But if you're going like Bobby Cox is going -- and right now, the Braves' skipper couldn't pick a winner in a one-horse race -- even a last-ditch effort like shuffling a lineup isn't ending up right.
"Well, it's frustrating," Cox said Sunday after his team scratched out only five hits in a 7-2 loss to the New York Yankees in Game 2 of the World Series. "I don't know if it's helpless. We kept waiting to get something going."
Cox, looking to uproot a team that hit .223 in the National League Championship Series and had only two hits in Game 1 of the World Series on Saturday night, went to his bench Saturday and pulled out Ozzie Guillen, Keith Lockhart and Greg Myers for Game 2.
The reasoning was simple: How much worse could they be?

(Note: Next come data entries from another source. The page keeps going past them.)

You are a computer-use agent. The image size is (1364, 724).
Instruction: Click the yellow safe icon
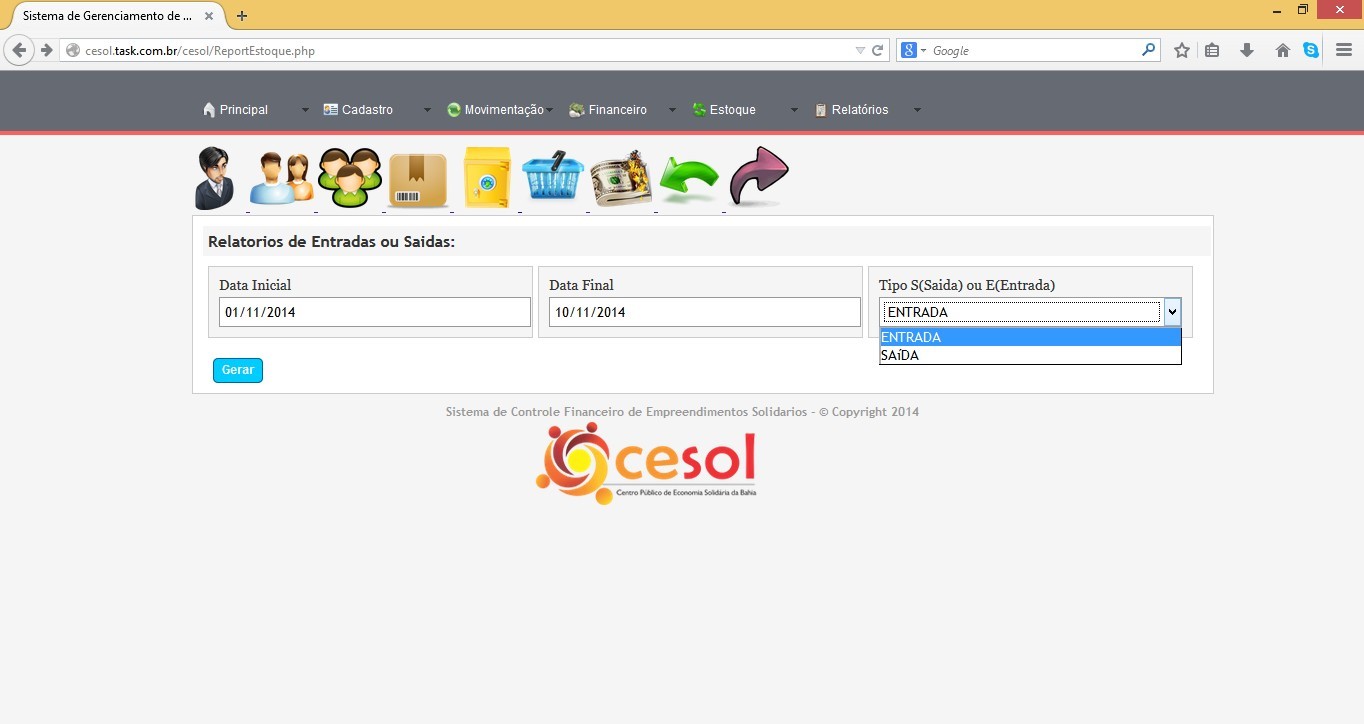(x=487, y=178)
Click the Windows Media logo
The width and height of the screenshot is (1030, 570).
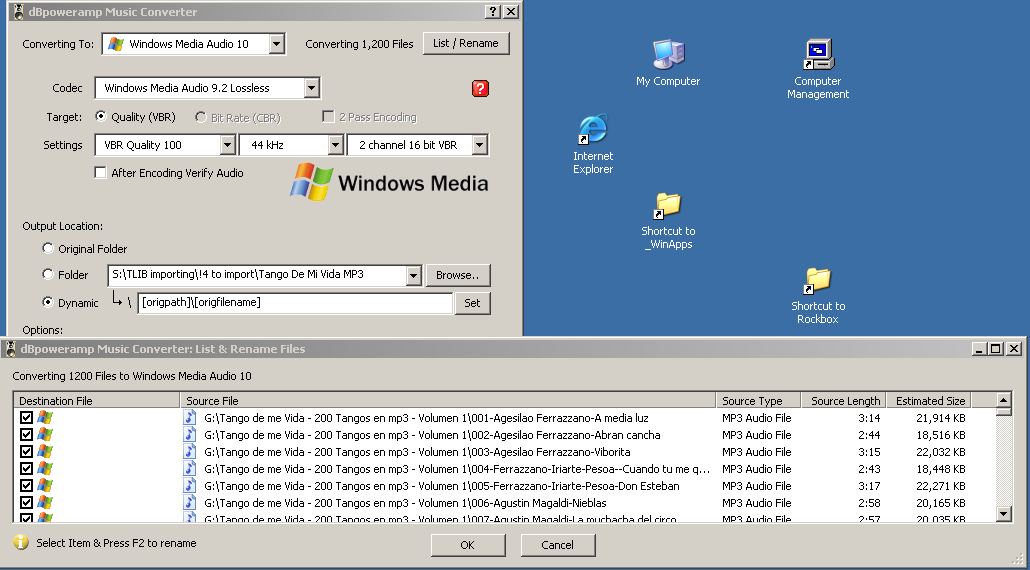390,182
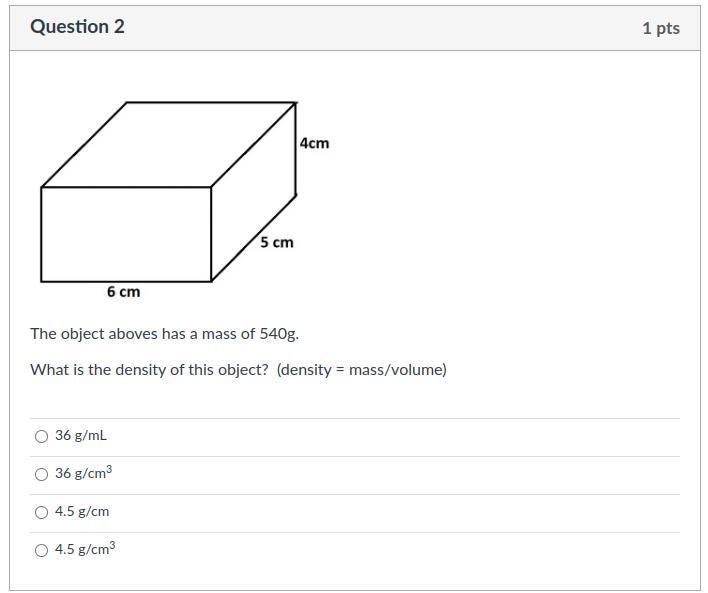The width and height of the screenshot is (708, 593).
Task: Select the 36 g/mL radio button
Action: coord(41,436)
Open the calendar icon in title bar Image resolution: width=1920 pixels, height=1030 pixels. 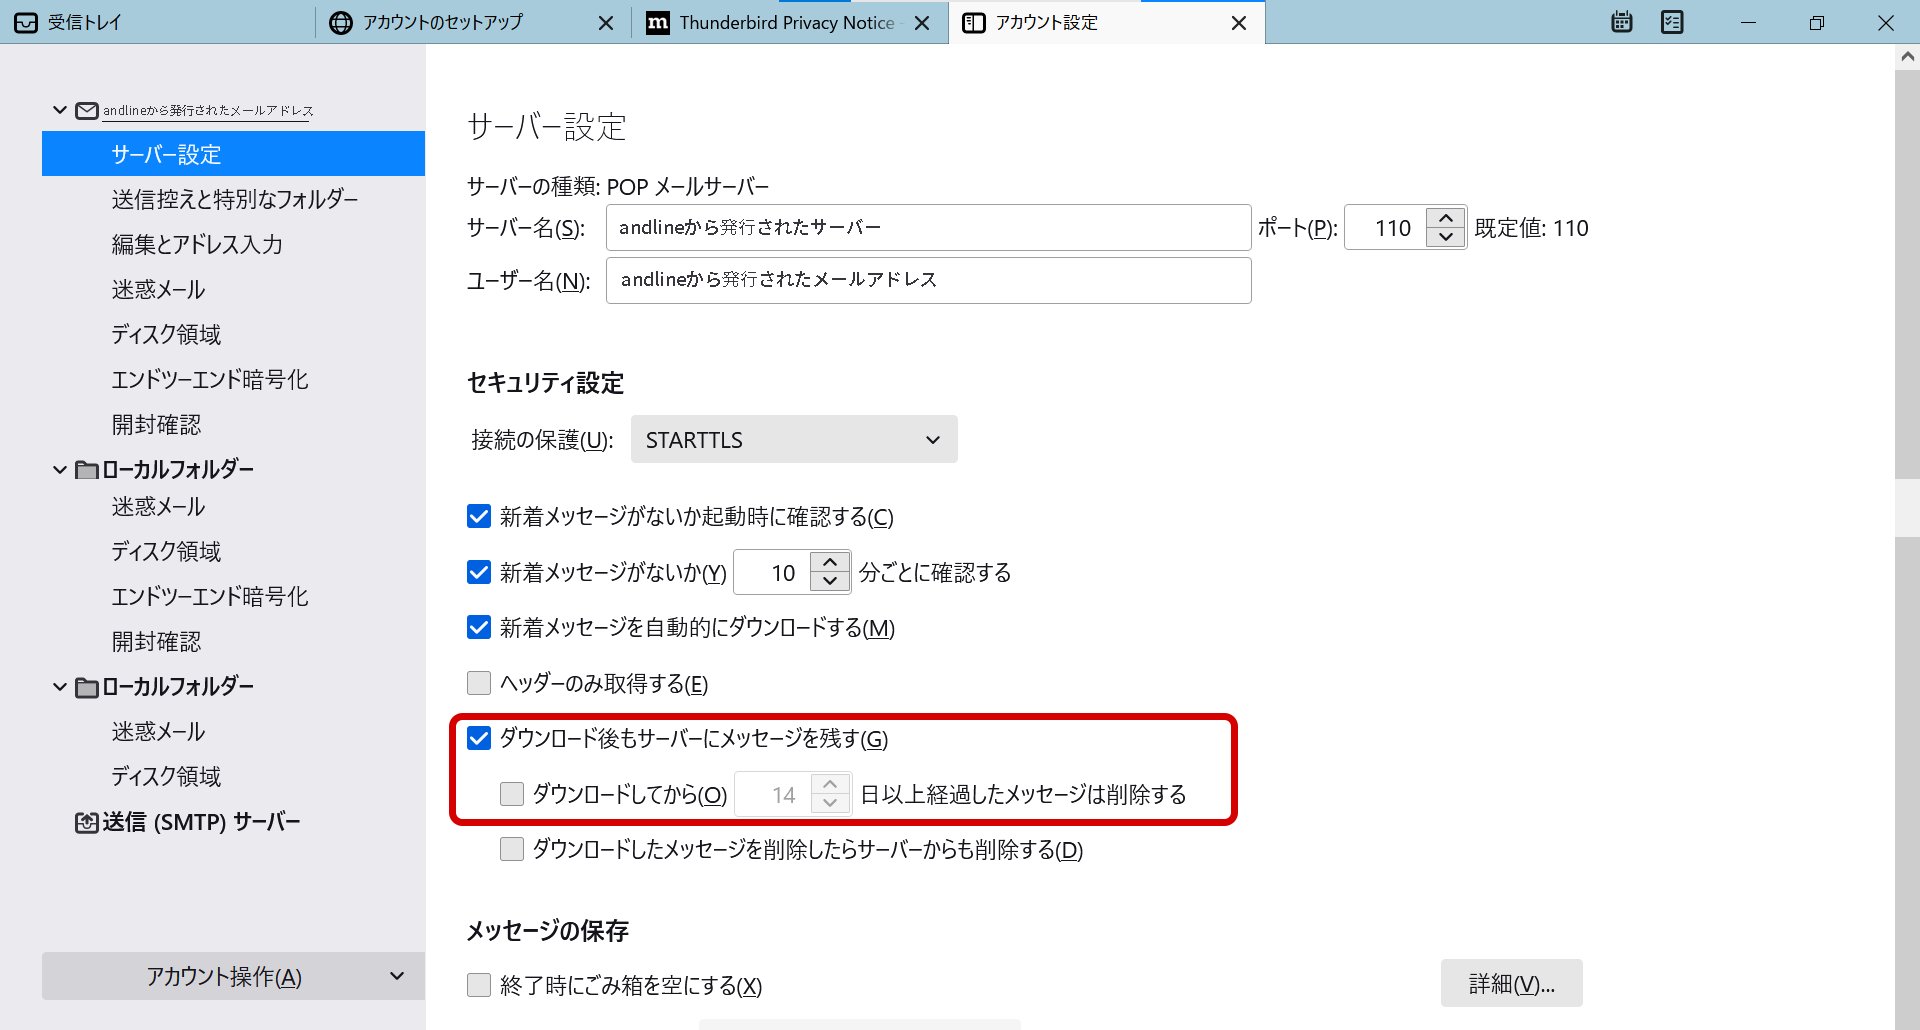click(1622, 22)
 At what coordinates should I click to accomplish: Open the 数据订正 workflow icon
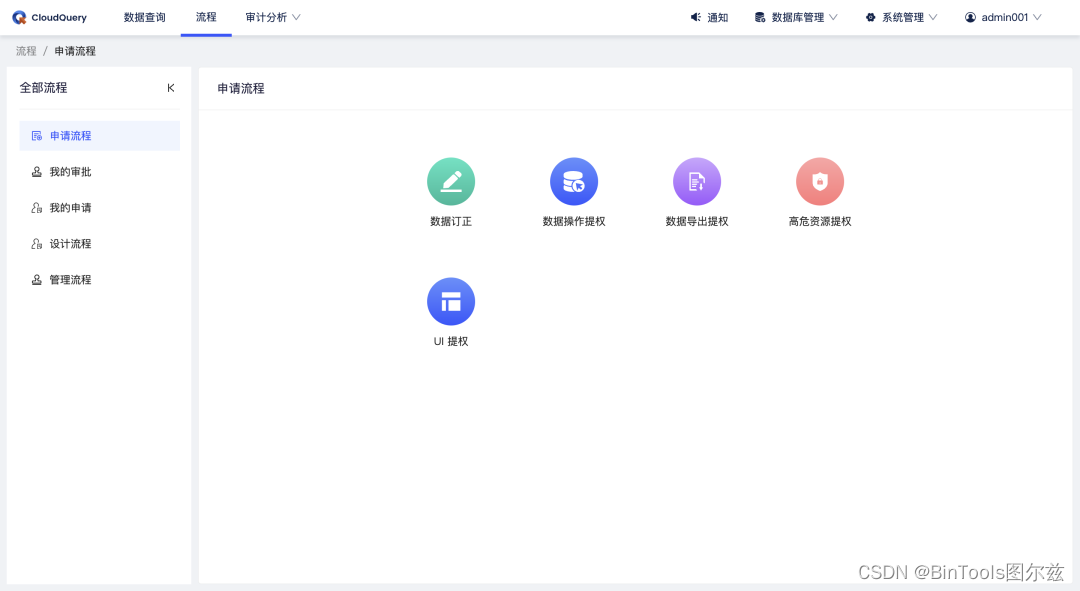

Well, Myers got two of the Braves' five hits, and the only one off starter David Cone. Guillen was 0-for-4, reaching on an error in the first inning. Lockhart was 0-for-2, scoring a run in the Braves' meaningless 2-run outburst in the bottom of the ninth.
Guillen also made a costly error at shortstop, second baseman Lockhart threw away a ball trying to turn a double play (though he wasn't charged with an error) and, on the whole, the Braves didn't fare any better than they did in the 4-1 loss in Game 1.
"I think we needed something to be tried," Atlanta catcher Eddie Perez, displaced by Myers in the starting lineup, said after the game. "We did something today and it didn't work.
"We just have to hit better."
The Braves had three of their hits, and scored both of those runs, in the ninth inning against the Yankees relievers. It was way too little, way to late and meant next to nothing for a team searching for some kind of offense.
"We haven't put together an offensive attack," leadoff man Gerald Williams said in another of the vast understatements of the night, "largely due to the fact that their guys are doing their job and we're not doing ours."
The Braves hitters are trying to be patient at the plate, but when they fall behind like they did in Game 2 -- the Yankees led 5-0 after three innings -- there isn't a whole lot of time to be patient.
And that has put the Braves down 0-2 in the Series, with Game 3 in Yankee Stadium on Tuesday staring them unabashedly in the face.
The Braves are, in hitting coach Don Baylor's words, in "dire need" of a win.
"I think that's where we are now," said Baylor. "If we can just get a win ... it's tough to believe when you're not hitting and not scoring runs."
Cox will use his regular lineup in Tuesday night's game against lefty Andy Pettitte. Whether that will work or not is anyone's guess.
And, right now, that's just what the Braves are doing. Guessing.
Said Cox: "We're just honestly trying to score some runs right now."